**The tasks**
1. Scale the rows from the line holding "You are a computer-use agent. Image" through the end of the rows, both ends included, and give those lines again with their requests. Multiply every coordinate in the answers by 1.05, round to whole numbers with halves going up, and leave the pictures out.
2. Go on with the text about the Perl script that keeps the MATLAB servers running, starting after its last sentence.

This is accomplished by running the runmatlab.pl script from a
priveleged account like
/usr/bin/perl runmatlab.pl &
and then logging off the node. Due to the strange nature of the
runmatlab.pl script, it is reccomended to type "logout" before the
matlab process on the node comes alive. This is due to matlab's
tendency to hang the shell on logout even if it is running in the
background.
All this script does is:
while(1)
{
if (!defined($childid = fork()))
{
die "fork failed:
$!";
}
elsif($childid == 0)
{
exec("/opt/matlab6p5/bin/matlab -nosplash -nodesktop -r
/home/source/matlab/micaServe >/dev/null 2>&1 &");
die "something
broke: $!";
}
else{waitpid($childid, 0);}
}
It will fork off a commandline
/opt/matlab6p5/bin/matlab -nosplash -nodesktop -r
/home/source/matlab/micaServe >/dev/null 2>&1 &
and wait for it to die. The commandline launches matlab on the worker
with no display and begins executing the micaServe function. When it
dies, it immediatley restarts the matlab process. The idling matlab
process is relatively light and does not consume more than a few
percent of cpu time while waiting. The servers are currently hardcoded
to look at the shared directory /home/source/matlab. This can be
changed in the first few lines of micaServe.m. In order for the servers
to elicit any activity, they must be pointed at the same directory that
the clients are pointed to.

**Data entries**
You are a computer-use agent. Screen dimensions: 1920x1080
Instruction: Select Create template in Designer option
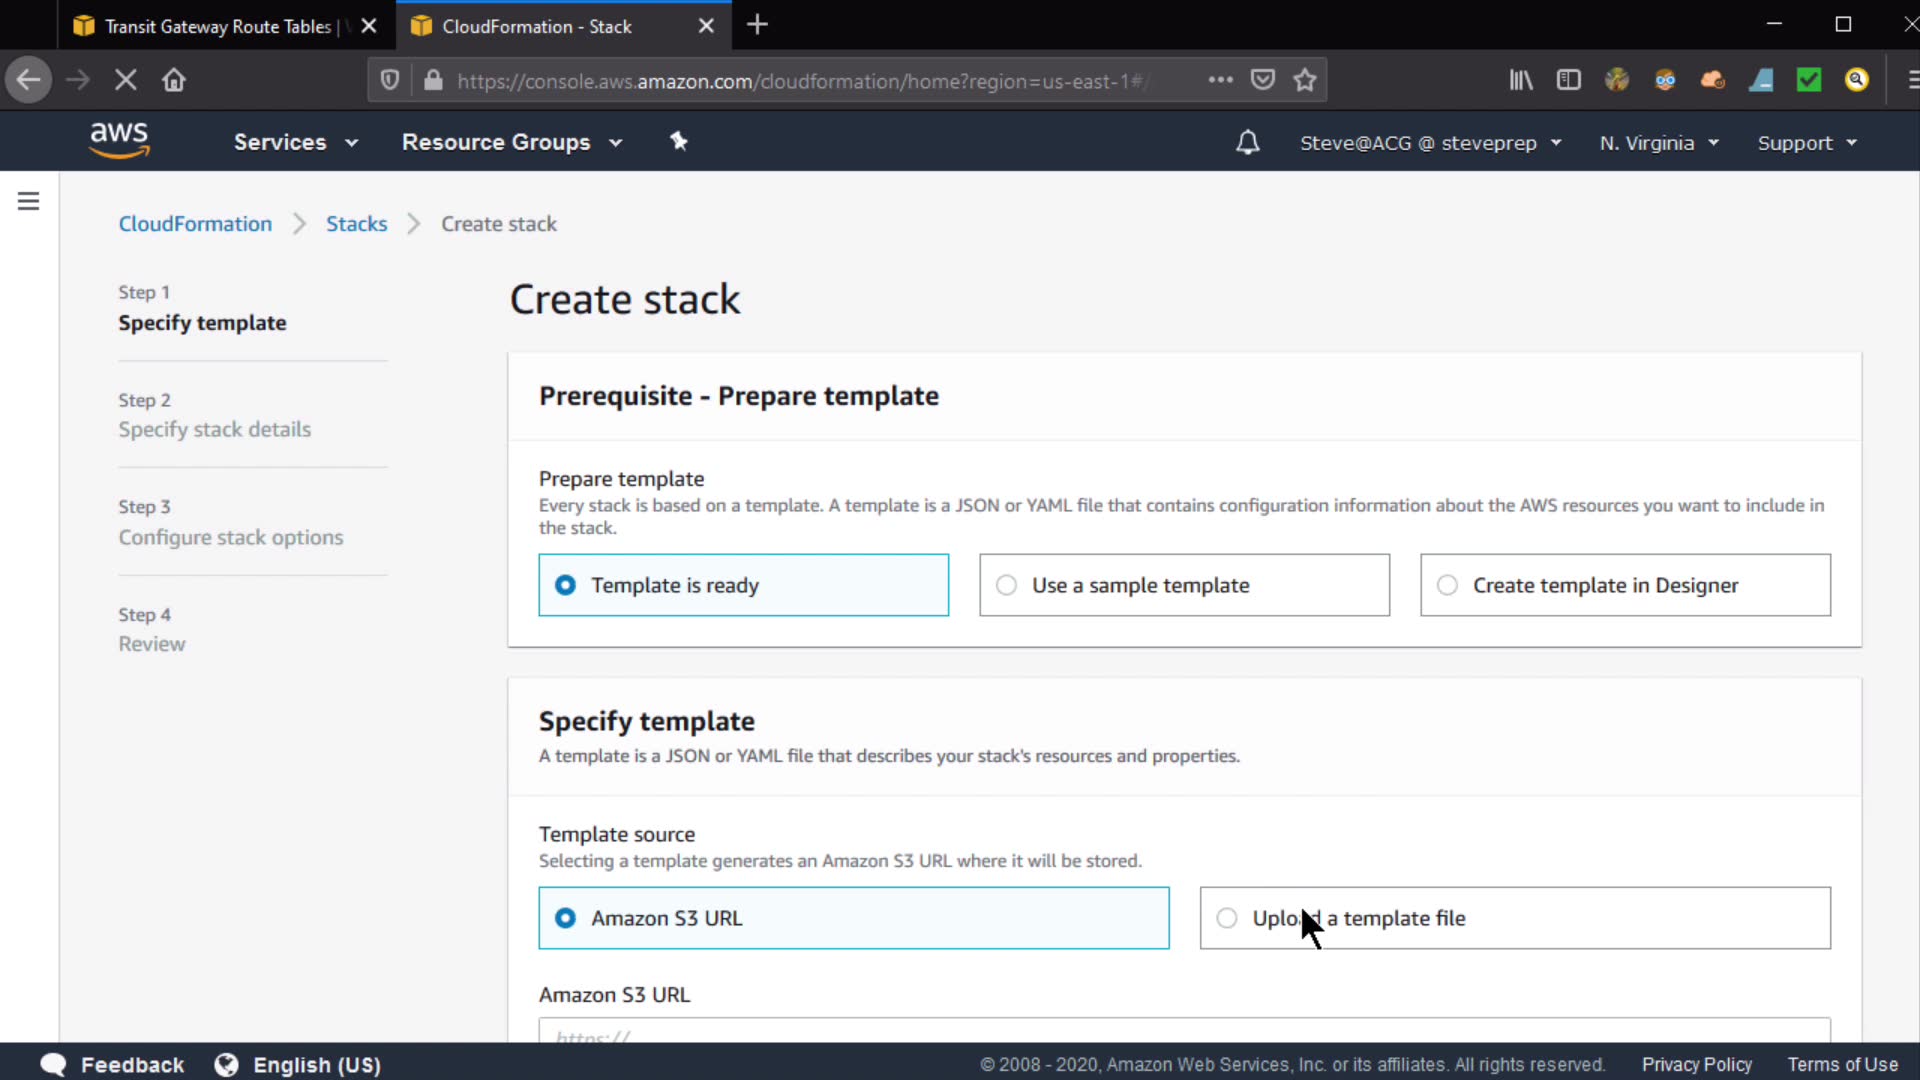coord(1624,585)
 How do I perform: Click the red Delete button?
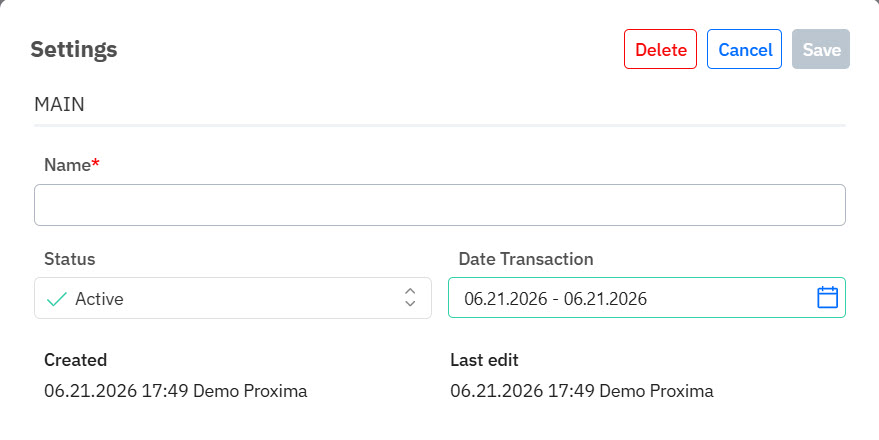click(x=660, y=49)
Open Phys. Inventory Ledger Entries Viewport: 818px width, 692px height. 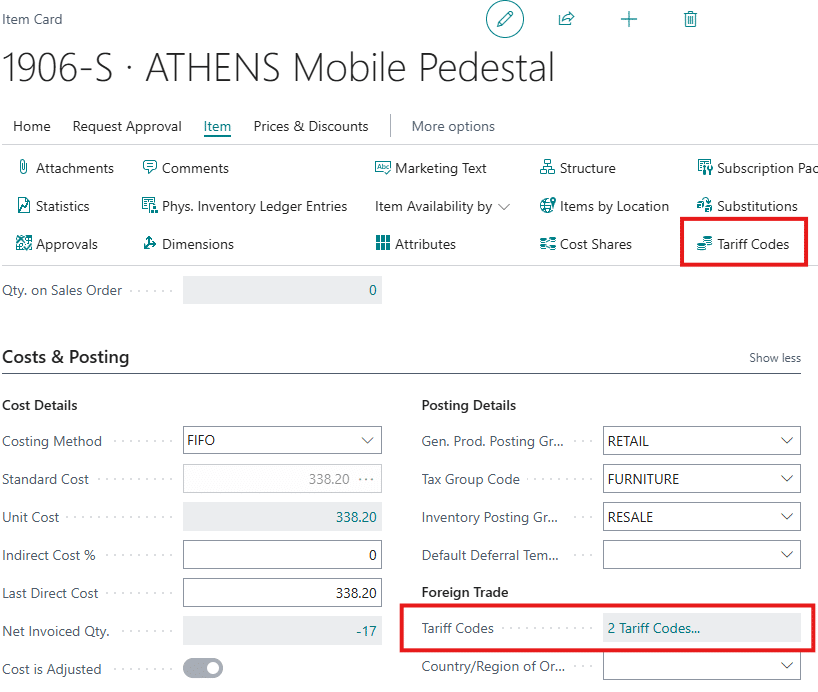tap(244, 206)
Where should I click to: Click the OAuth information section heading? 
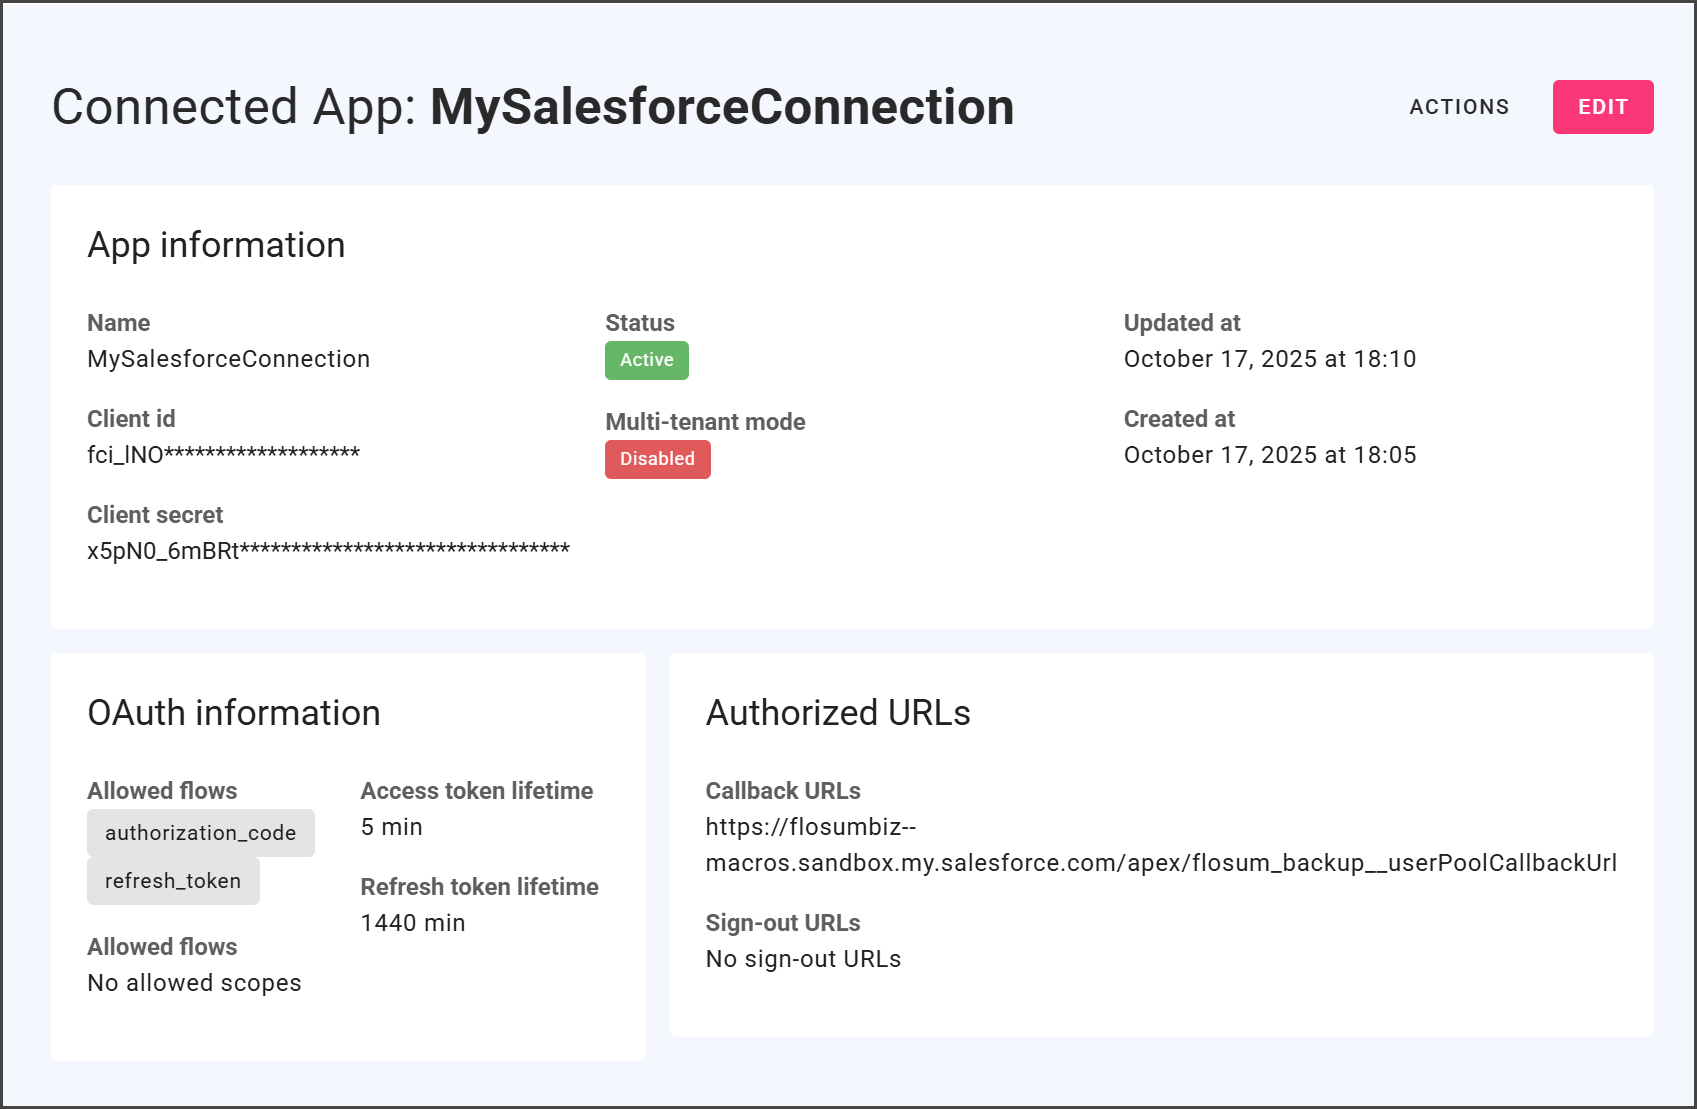(234, 713)
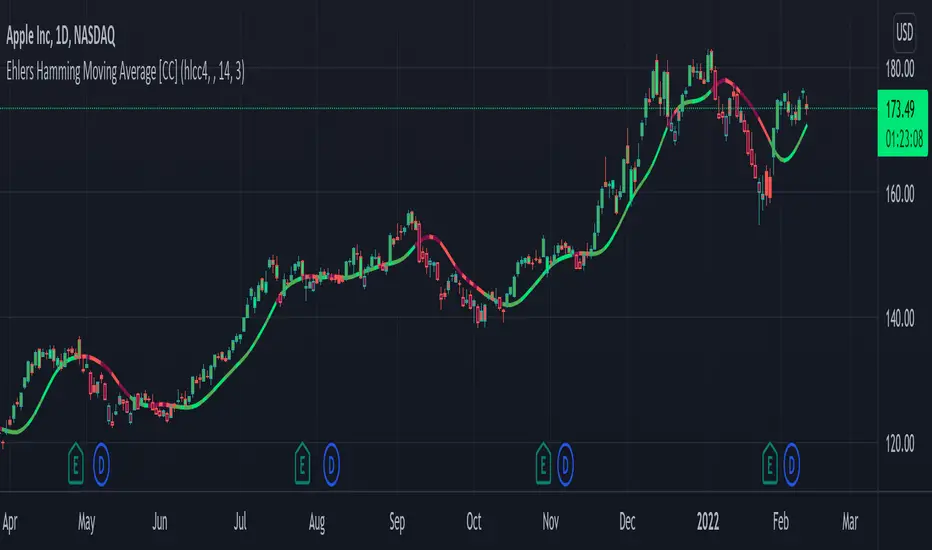
Task: Show the earnings E marker near February
Action: pyautogui.click(x=770, y=464)
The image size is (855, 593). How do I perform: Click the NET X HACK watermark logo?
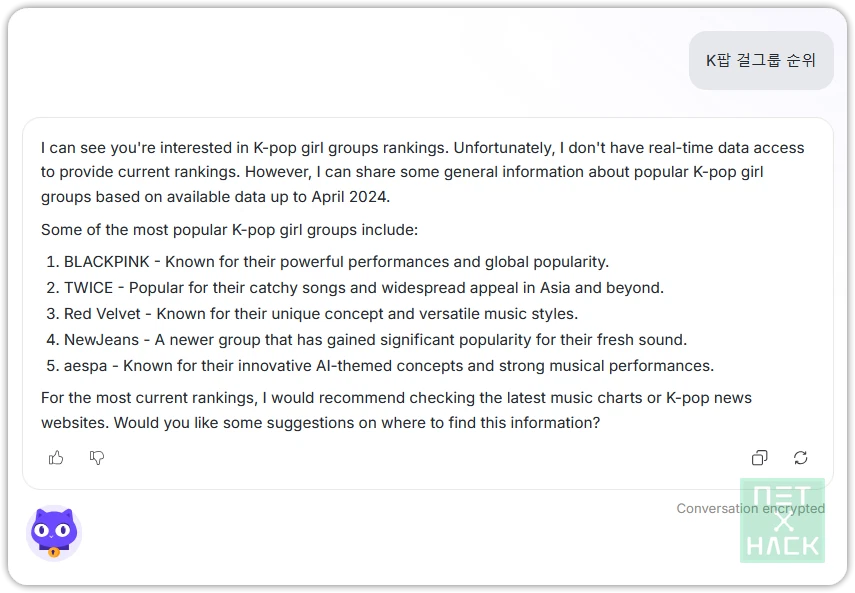pyautogui.click(x=782, y=521)
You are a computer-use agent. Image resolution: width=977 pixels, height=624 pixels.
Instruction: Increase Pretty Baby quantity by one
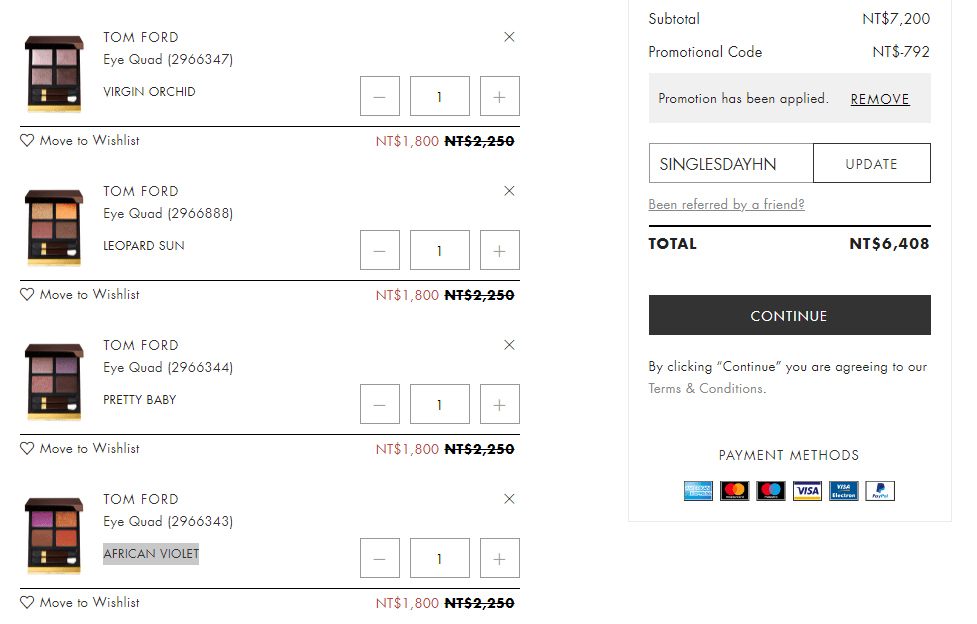pyautogui.click(x=499, y=405)

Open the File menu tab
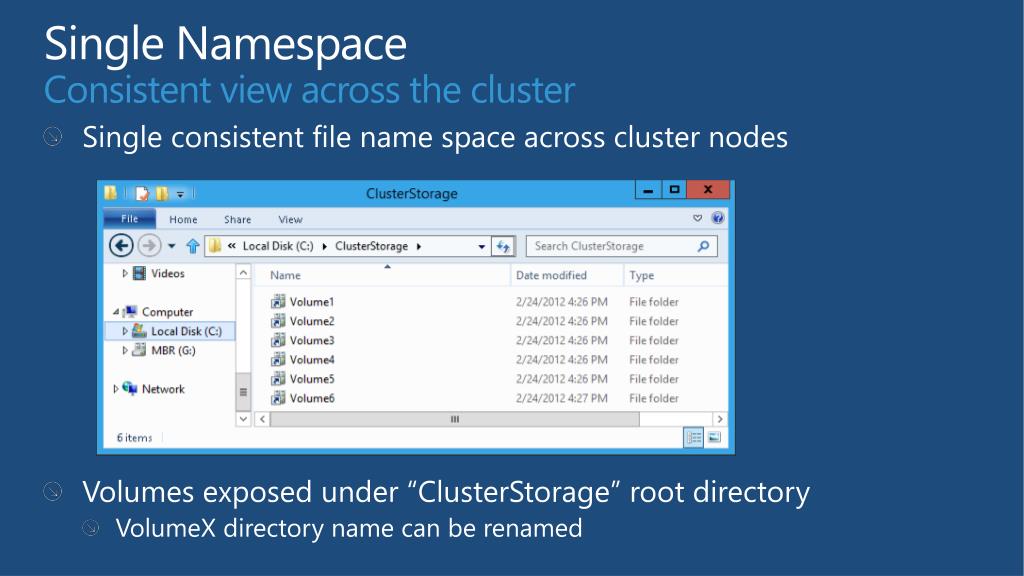point(130,219)
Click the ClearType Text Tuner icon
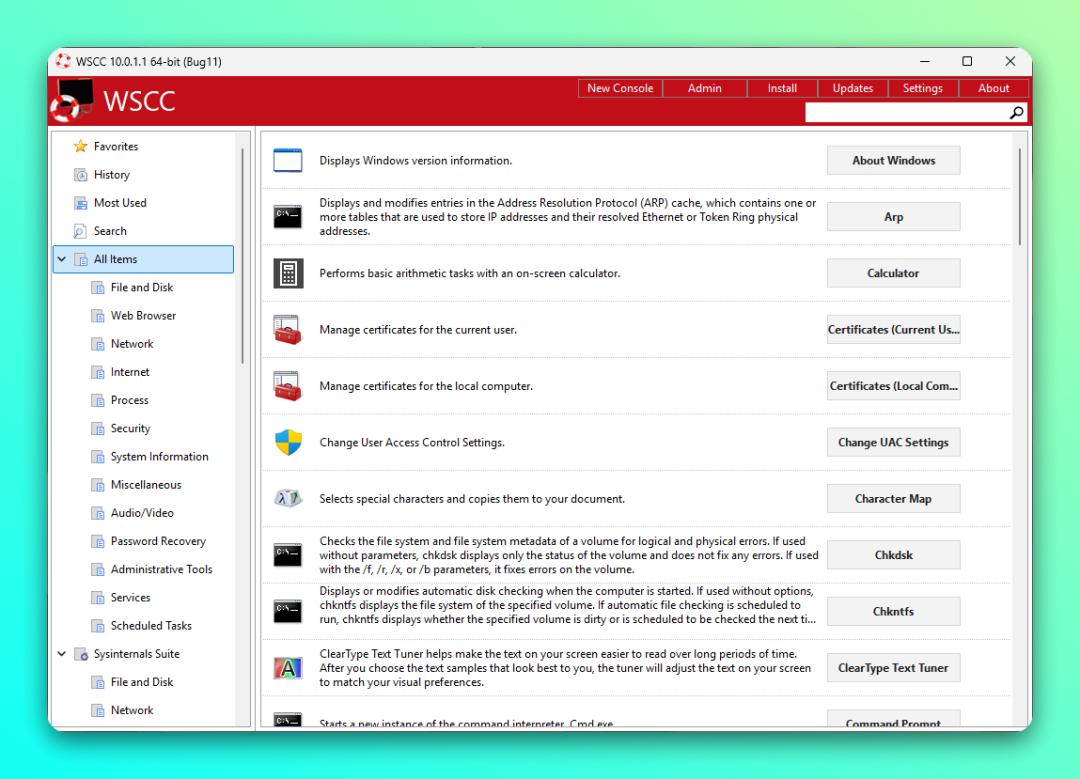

**Responses by task**
1.
You are a computer-use agent. Image resolution: width=977 pixels, height=624 pixels.
Instruction: Increase Pretty Baby quantity by one
pyautogui.click(x=524, y=425)

Open the File menu tab
point(137,230)
Click the ClearType Text Tuner icon

2.
Checking on / Killing
and Configuring the Worker Nodes:
Once the worker ring is up and running, one can check upon it's status
by running the following commands
micaProc('hosts')
or
micaParam('hosts')
This will wait for 20 seconds and return a listing for every node that
has replied to the hostname request. It will also have a benchmark and
list the hostname. Some nodes are faster than others so some may reply
twice.
To shut down the ring, one can type
micaProc('kill')
or
micaParam('kill')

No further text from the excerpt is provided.